Ça va faire trois semaines que je fais mon stage chez Dédouze et, comment dire… c’est très différent de mon stage précédent. L’année dernière, j’avais fait mon stage chez Mazarine, une agence de communication spécialisée dans les produits de luxe. Là-bas, tout était carré : les postes de travail, les demandes des clients, mais aussi l’emploi du temps. Chaque employé avait son planning sur lequel étaient indiqués les horaires et les projets à réaliser.

Ici, c’est tout le contraire. Cela ne me déplaît pas du tout, mais c’est assez étrange de ne pas savoir, d’un jour à l’autre, si je serai en télétravail ou non, ni ce que je vais faire exactement. C’est notamment là que je vois la différence entre une agence et un freelance. D’un côté, le travail est organisé autour d’un emploi du temps , de l’autre, il est rythmé par les deadlines, ce qui demande beaucoup plus de préparation et de rigueur.

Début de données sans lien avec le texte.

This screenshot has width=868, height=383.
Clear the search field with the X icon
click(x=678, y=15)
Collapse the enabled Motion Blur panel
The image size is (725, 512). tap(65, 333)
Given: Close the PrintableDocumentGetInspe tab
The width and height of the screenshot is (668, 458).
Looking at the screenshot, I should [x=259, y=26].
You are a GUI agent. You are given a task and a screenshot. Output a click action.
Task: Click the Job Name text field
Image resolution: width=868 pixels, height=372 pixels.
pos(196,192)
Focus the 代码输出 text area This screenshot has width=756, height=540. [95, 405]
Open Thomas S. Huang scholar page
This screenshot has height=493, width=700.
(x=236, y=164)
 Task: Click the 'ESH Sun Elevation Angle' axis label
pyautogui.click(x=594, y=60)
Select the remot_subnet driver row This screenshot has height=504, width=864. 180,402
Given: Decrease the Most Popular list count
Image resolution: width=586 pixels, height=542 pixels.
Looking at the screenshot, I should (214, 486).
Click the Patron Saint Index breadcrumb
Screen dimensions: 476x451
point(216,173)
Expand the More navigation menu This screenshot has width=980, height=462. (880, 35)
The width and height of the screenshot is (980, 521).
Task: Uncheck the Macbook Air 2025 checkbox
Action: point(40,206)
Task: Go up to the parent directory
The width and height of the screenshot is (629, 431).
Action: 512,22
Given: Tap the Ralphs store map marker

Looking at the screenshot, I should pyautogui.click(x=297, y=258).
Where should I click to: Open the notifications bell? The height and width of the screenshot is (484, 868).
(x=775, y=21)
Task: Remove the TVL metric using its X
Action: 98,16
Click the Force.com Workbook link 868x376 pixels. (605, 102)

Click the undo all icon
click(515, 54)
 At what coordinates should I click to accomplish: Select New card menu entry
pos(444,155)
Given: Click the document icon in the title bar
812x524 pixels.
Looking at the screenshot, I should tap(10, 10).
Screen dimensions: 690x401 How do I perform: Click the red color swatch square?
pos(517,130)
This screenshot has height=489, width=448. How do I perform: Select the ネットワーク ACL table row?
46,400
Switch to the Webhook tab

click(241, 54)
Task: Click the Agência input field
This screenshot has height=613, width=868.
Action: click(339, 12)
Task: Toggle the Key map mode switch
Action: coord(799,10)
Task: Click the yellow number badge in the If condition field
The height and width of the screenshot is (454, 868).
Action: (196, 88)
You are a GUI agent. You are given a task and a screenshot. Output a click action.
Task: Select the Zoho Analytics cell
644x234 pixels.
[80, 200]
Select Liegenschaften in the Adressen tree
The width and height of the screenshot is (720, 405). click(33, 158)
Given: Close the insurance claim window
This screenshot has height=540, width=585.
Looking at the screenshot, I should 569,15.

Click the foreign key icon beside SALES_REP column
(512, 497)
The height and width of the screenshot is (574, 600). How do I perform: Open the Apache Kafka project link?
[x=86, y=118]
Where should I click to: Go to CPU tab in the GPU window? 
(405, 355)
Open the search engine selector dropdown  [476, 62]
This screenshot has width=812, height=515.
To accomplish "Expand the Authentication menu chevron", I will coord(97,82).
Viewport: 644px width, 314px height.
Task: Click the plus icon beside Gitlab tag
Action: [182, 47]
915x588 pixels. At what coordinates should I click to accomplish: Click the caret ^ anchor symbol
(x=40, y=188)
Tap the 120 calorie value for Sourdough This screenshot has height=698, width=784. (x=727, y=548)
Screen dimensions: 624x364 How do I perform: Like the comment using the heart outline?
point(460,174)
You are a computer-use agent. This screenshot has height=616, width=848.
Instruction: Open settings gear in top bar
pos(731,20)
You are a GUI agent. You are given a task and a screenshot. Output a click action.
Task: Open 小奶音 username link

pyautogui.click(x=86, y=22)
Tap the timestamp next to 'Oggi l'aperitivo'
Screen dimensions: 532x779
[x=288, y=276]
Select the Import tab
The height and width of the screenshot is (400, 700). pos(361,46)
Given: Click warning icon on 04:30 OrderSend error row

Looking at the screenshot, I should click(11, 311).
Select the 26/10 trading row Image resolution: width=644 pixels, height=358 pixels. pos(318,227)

Un freelance n’a pas ce cadre qui lui permet d’être constant dans son travail. Il doit savoir être organisé et anticiper. Sauf que cela rajoute beaucoup de tâches en plus de son travail d’origine.

Je pense qu’il est très difficile d’être freelance, car il faut une certaine motivation et un self-control incroyable pour lutter contre la procrastination ou tout autre problème lié au freelance. Cela doit être plaisant d’être son propre patron, mais en même temps, on doit être capable d’être aussi carré qu’un patron avec soi-même.

En réalité, j’aime beaucoup ce stage, notamment parce que j’apprécie le travail de Dédouze depuis plusieurs années, mais aussi grâce à son atelier, Paris Print Club. C’est un lieu rempli d’artistes : typographes, graphistes, architectes, graveurs, illustrateurs et même imprimeurs en sérigraphie. L’endroit regorge de références, il est super inspirant et, surtout, il est à 1 h 20 de chez moi. Super !

Mais la super giga bonne nouvelle, c’est que les projets de Dédouze sont très diversifiés. J’ai notamment commencé à réfléchir avec lui à l’imagination de son site internet, qui, actuellement, ne sert pas à grand-chose. J’ai même pu faire de la recherche sonore pour un nouveau film (car il est aussi compositeur de musique).

Lors de cette recherche de sons, je me suis rendu compte que la musique, c’est aussi du design (personne ne l’avait vue venir, celle-là). Pour le film sur lequel il travaille, il a besoin de créer des atmosphères, des ambiances, et la musique doit en faire partie. Je me suis retrouvée à écouter des musiques presque concrètes ou abstraites, faites à partir de bruits de bouche très étranges. Parce qu’au fond, on ne choisit pas une musique uniquement parce qu’elle sonne bien, mais pour ce qu’elle fait ressentir.